(Source records)
§
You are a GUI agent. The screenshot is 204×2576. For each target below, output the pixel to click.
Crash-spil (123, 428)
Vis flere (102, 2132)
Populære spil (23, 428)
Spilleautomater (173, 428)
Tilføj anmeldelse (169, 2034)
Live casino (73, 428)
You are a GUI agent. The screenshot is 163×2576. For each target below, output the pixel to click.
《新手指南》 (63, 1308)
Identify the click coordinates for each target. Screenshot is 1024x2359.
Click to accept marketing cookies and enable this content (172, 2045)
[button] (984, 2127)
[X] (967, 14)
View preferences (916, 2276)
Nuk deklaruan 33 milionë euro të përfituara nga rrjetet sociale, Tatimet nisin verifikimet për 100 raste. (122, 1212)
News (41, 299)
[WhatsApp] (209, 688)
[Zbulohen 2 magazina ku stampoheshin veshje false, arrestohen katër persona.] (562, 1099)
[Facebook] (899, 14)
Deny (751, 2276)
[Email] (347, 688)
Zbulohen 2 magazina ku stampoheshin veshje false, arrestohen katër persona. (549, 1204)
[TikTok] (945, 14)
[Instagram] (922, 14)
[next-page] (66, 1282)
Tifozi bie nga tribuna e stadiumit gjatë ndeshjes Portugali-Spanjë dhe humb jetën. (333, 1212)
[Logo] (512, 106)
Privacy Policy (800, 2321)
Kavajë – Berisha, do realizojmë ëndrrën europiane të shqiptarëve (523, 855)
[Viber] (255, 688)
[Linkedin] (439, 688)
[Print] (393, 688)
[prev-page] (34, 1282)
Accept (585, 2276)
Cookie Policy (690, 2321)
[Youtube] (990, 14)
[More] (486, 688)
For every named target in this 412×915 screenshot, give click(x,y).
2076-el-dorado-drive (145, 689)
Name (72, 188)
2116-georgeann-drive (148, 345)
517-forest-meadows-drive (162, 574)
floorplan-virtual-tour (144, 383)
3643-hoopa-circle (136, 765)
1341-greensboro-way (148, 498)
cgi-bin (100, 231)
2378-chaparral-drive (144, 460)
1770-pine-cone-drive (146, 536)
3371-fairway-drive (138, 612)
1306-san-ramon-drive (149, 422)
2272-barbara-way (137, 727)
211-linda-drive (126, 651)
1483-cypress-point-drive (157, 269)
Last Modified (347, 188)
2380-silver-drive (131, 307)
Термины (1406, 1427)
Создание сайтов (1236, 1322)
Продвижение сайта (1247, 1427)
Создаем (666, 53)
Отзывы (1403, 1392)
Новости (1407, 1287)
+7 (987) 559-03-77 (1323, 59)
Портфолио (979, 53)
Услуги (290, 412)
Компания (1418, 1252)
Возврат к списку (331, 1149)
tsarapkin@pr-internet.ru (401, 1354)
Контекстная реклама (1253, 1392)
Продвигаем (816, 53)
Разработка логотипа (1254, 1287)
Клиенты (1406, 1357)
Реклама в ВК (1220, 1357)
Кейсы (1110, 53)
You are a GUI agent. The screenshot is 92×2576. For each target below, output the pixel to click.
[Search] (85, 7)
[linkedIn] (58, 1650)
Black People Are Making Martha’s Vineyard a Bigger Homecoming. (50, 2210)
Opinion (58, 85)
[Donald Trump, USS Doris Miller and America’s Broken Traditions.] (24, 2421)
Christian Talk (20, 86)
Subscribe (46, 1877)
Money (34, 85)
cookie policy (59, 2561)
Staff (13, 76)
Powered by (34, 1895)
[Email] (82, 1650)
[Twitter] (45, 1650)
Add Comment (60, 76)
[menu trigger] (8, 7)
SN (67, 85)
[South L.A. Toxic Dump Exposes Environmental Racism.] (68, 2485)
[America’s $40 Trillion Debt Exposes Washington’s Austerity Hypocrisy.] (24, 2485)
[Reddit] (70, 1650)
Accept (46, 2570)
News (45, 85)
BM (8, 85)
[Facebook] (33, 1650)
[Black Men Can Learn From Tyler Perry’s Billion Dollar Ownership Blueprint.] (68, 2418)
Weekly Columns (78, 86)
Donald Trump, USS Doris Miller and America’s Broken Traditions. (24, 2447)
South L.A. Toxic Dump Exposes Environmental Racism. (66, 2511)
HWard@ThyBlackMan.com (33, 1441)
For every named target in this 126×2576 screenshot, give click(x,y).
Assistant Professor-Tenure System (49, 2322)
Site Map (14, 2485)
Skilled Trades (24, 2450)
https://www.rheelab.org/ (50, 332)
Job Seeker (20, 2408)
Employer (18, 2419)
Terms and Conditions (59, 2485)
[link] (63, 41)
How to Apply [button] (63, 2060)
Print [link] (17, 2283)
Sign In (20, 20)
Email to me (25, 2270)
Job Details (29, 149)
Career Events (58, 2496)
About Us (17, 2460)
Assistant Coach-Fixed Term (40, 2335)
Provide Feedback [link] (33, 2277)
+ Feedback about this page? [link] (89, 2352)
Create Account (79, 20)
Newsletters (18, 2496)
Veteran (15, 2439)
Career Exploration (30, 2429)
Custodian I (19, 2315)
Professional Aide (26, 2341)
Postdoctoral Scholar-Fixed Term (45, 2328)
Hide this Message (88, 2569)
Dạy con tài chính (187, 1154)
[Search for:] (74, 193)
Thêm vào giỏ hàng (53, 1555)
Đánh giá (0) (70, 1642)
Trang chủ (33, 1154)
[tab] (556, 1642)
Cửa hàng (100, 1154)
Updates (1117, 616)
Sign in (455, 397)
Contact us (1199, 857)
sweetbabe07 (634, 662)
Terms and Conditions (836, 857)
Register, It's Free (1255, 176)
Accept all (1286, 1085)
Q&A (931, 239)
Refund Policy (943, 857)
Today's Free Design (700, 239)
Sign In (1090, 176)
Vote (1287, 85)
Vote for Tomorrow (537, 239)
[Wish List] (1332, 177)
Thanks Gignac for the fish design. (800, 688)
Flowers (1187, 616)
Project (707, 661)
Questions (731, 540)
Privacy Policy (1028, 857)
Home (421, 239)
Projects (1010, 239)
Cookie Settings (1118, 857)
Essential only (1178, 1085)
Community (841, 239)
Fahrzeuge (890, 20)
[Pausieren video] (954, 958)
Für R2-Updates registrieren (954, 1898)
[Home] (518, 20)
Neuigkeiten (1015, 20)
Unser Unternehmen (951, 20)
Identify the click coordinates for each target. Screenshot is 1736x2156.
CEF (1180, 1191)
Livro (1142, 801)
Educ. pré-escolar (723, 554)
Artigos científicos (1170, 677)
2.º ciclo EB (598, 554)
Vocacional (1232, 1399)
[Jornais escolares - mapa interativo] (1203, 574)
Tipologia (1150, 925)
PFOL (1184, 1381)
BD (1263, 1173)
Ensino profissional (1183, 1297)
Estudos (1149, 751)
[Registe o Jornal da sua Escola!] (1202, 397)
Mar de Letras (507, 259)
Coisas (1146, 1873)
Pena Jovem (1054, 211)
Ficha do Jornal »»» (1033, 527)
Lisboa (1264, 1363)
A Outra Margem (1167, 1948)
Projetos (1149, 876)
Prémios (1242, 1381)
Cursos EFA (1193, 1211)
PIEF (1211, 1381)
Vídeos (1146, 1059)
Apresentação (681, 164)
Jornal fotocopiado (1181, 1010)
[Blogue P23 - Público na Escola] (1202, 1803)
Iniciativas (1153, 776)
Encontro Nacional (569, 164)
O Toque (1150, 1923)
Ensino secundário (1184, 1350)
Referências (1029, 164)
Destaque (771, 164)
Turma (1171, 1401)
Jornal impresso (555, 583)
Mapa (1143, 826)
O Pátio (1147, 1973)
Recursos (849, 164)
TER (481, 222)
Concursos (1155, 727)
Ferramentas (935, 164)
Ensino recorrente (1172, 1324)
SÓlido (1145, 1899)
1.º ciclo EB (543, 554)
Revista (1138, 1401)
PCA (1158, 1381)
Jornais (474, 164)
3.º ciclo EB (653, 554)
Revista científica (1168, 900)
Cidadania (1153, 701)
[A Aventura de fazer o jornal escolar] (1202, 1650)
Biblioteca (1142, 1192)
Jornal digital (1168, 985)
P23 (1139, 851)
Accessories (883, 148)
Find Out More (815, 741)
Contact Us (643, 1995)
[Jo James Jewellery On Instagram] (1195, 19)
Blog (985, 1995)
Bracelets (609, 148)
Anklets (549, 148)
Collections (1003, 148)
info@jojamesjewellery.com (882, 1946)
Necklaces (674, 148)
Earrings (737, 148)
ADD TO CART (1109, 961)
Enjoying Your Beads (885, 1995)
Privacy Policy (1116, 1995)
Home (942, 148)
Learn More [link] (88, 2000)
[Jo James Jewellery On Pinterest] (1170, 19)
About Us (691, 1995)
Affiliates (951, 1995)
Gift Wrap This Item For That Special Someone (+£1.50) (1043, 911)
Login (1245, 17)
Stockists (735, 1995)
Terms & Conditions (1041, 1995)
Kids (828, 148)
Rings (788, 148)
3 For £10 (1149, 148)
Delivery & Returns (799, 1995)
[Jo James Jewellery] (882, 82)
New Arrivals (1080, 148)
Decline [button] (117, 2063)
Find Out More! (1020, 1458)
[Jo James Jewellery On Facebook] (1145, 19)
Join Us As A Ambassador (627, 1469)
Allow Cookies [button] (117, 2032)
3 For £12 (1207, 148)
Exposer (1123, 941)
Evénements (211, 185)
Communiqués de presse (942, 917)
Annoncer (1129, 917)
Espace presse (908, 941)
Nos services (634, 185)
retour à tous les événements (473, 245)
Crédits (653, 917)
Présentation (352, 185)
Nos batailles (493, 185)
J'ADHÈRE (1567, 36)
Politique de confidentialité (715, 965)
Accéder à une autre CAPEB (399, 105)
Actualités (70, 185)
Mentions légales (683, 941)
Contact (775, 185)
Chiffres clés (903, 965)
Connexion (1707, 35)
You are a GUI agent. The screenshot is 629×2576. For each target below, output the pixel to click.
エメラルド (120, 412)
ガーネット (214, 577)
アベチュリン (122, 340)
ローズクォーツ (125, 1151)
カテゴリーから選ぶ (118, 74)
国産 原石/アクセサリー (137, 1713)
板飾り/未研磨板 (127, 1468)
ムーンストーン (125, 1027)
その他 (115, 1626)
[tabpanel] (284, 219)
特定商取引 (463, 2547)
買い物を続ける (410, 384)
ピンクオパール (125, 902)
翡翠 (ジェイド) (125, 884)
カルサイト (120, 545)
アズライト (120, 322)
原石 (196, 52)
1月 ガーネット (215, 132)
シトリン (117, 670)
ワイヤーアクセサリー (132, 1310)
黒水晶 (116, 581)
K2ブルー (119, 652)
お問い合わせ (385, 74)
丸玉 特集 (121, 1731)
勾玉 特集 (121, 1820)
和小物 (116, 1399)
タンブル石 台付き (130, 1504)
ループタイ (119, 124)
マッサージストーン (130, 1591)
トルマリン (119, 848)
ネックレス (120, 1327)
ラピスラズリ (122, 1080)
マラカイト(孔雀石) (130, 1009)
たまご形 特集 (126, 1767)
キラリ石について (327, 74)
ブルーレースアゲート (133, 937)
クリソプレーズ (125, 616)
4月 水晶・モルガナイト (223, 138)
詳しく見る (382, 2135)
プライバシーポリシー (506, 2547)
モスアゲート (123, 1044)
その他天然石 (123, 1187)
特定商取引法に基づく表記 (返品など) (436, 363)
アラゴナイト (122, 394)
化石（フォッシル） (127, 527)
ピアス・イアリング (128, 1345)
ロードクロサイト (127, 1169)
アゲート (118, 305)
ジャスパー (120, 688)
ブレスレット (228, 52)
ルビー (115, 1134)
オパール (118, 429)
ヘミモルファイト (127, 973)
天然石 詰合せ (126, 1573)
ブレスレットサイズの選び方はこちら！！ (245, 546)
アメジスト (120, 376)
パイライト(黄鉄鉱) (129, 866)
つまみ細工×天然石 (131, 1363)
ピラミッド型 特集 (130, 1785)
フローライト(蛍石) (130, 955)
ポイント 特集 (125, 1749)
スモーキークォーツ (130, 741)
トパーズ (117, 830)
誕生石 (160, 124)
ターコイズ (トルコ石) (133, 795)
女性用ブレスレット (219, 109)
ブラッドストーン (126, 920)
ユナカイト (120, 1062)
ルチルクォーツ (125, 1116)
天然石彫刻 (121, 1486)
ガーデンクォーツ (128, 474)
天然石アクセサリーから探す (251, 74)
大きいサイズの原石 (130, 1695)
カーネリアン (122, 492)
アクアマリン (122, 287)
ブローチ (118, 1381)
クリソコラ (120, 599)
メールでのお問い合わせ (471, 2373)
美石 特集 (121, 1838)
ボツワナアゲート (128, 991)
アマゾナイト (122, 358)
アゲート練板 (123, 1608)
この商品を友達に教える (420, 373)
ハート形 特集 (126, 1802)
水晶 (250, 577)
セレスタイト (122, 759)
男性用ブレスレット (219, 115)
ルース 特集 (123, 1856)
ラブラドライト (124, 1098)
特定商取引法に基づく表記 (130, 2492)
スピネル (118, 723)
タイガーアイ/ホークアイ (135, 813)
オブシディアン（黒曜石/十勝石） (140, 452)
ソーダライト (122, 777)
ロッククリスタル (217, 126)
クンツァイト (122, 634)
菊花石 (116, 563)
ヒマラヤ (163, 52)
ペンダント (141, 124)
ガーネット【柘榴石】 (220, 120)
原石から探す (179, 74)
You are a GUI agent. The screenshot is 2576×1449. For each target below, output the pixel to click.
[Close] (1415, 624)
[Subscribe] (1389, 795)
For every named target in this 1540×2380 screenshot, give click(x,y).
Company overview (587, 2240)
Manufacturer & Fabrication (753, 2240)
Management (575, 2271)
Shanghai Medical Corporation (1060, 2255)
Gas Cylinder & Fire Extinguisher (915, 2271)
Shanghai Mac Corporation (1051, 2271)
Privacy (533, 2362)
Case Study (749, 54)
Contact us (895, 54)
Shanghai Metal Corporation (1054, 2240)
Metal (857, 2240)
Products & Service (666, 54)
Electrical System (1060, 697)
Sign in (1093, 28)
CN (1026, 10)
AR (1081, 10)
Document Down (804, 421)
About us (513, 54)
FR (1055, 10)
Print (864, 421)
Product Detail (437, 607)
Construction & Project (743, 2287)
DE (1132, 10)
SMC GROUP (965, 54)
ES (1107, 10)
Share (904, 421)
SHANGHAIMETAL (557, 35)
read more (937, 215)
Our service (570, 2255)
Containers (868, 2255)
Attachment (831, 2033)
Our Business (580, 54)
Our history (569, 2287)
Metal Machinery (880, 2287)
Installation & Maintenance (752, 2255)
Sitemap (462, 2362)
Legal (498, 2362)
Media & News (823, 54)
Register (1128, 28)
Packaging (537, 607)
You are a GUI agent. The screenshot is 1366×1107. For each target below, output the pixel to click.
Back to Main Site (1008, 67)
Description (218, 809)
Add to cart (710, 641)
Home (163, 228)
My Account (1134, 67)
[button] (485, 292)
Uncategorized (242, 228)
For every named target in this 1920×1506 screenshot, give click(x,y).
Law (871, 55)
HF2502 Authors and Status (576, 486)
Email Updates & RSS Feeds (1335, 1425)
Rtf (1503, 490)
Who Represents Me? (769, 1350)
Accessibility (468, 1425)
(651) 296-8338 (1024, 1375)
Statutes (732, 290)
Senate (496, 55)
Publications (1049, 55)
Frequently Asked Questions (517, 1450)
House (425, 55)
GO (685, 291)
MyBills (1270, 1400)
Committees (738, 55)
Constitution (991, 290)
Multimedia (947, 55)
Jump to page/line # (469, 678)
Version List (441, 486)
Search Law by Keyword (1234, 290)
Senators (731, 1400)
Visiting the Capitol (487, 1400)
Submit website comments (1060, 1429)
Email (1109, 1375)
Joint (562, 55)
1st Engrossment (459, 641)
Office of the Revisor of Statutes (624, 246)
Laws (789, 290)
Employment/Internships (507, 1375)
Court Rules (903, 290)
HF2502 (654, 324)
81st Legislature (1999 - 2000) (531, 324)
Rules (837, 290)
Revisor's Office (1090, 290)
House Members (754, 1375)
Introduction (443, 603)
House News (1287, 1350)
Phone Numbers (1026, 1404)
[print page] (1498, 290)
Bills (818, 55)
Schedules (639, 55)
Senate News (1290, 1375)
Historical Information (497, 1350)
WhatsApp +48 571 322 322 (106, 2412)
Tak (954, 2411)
§
Assignment
From the data, collect all lines where the string "Zbulohen" appears.

Result
[Zbulohen 2 magazina ku stampoheshin veshje false, arrestohen katër persona.] (562, 1099)
Zbulohen 2 magazina ku stampoheshin veshje false, arrestohen katër persona. (549, 1204)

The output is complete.